• [Task directions]:
Only lines containing the word "agent" belong in the answer; copy each one from the records.

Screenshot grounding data
────────────────

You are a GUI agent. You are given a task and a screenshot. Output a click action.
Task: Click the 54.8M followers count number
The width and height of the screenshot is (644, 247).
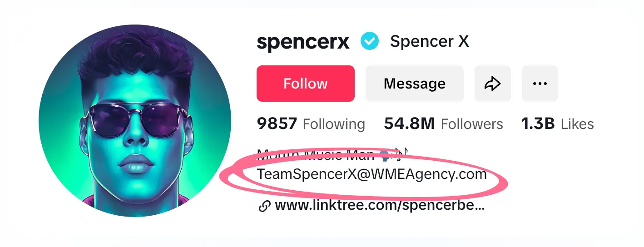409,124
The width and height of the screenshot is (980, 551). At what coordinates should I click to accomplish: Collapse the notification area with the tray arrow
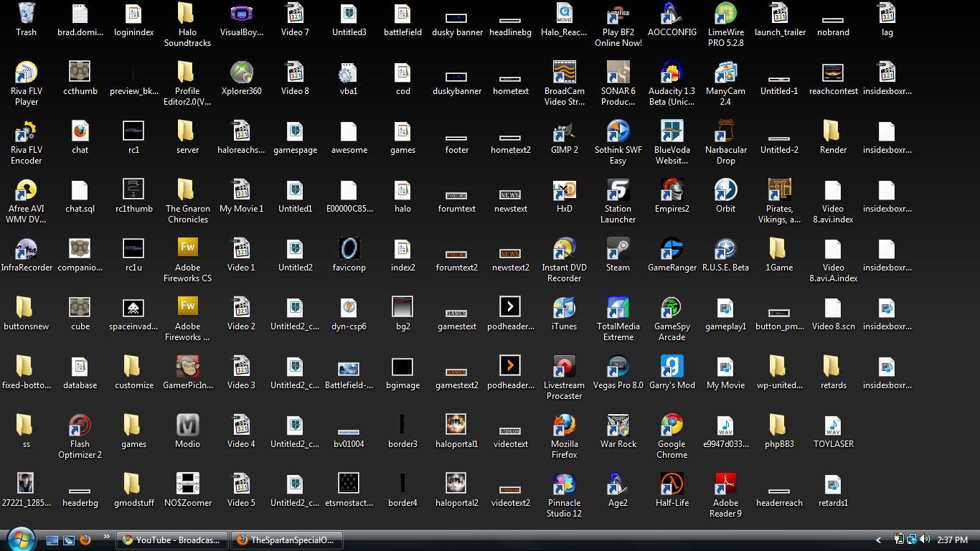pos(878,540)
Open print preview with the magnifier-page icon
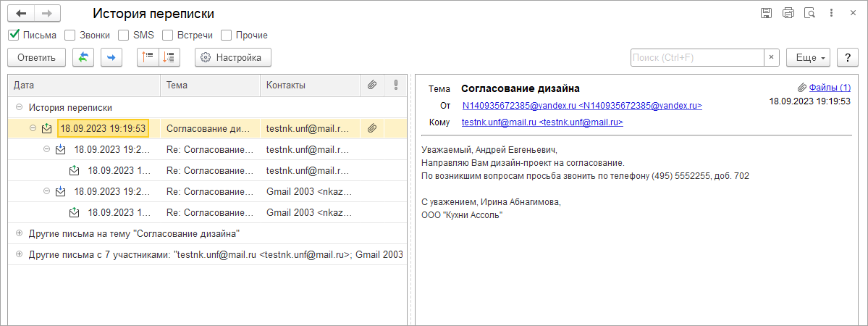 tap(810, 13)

────────────────

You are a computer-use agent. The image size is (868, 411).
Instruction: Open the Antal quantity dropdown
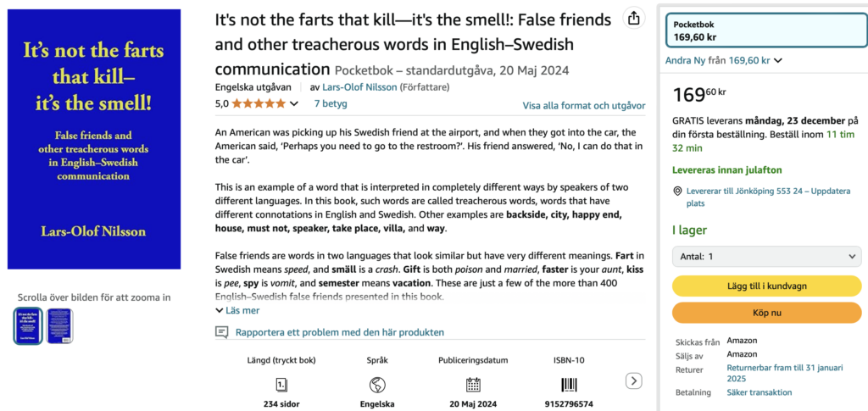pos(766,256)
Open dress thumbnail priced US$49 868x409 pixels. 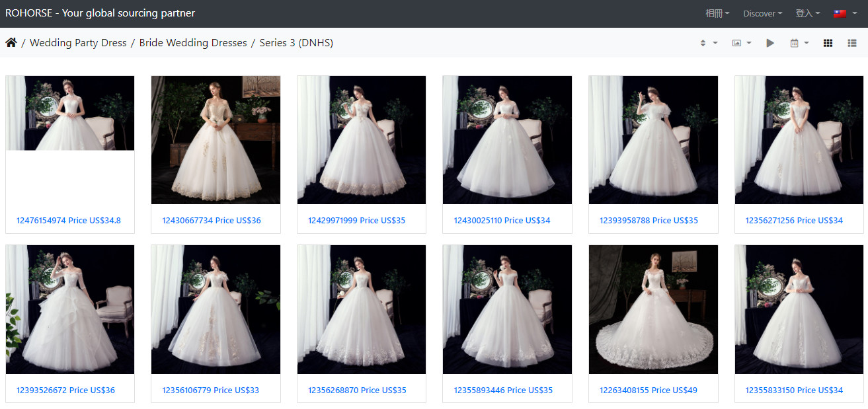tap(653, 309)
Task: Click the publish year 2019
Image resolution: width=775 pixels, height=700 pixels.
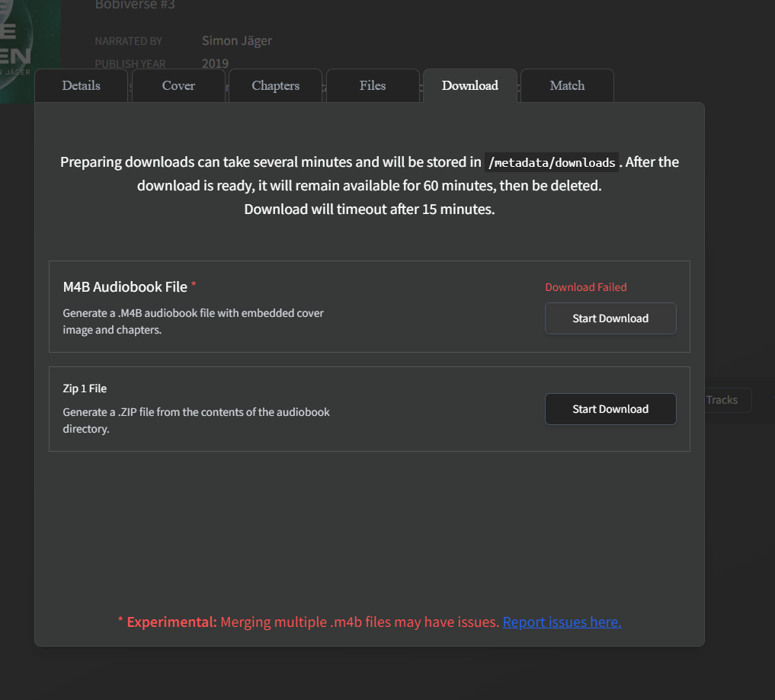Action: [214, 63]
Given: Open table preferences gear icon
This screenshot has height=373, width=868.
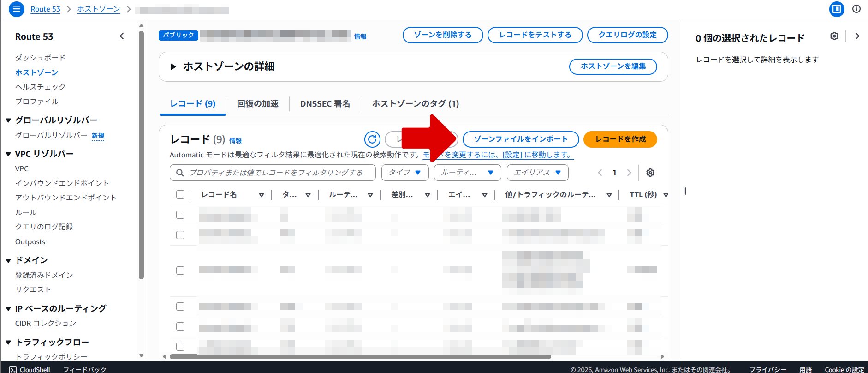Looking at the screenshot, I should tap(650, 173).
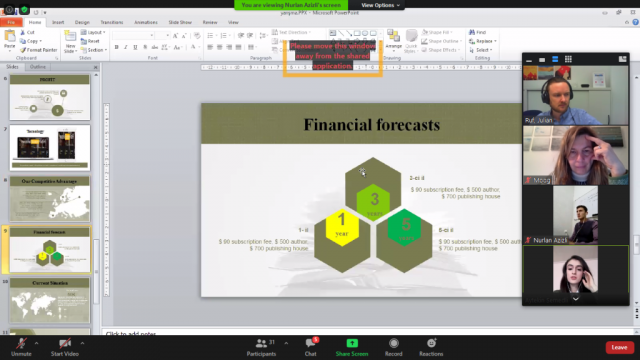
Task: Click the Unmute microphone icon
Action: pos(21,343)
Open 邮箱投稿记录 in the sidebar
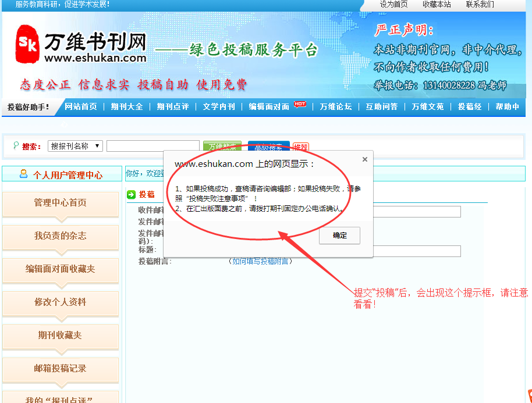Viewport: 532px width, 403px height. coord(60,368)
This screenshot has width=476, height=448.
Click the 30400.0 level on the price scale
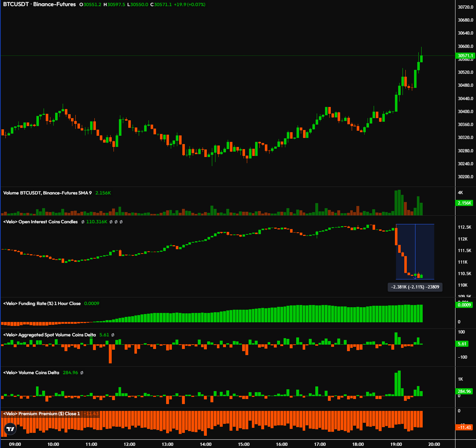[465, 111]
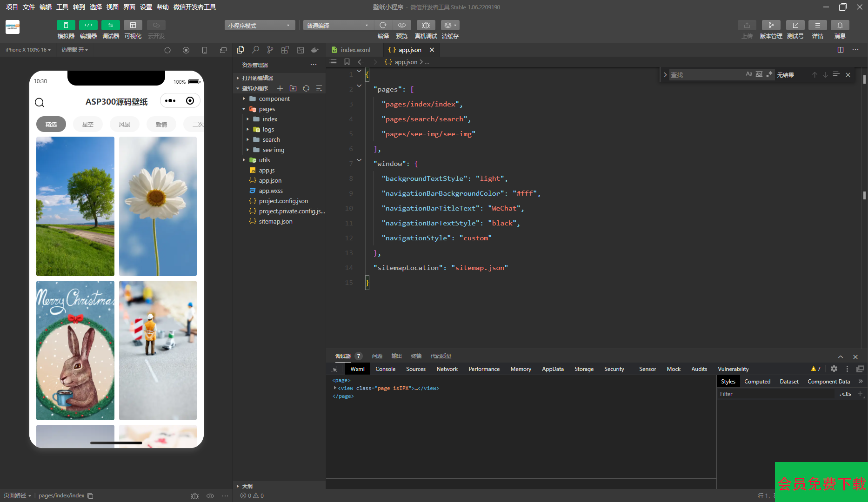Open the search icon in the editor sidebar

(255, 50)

────────────────

• [Solution below]:
You are a GUI agent. You are given a task and a screenshot. Output a click action.
You are a computer-use agent. The image size is (868, 411).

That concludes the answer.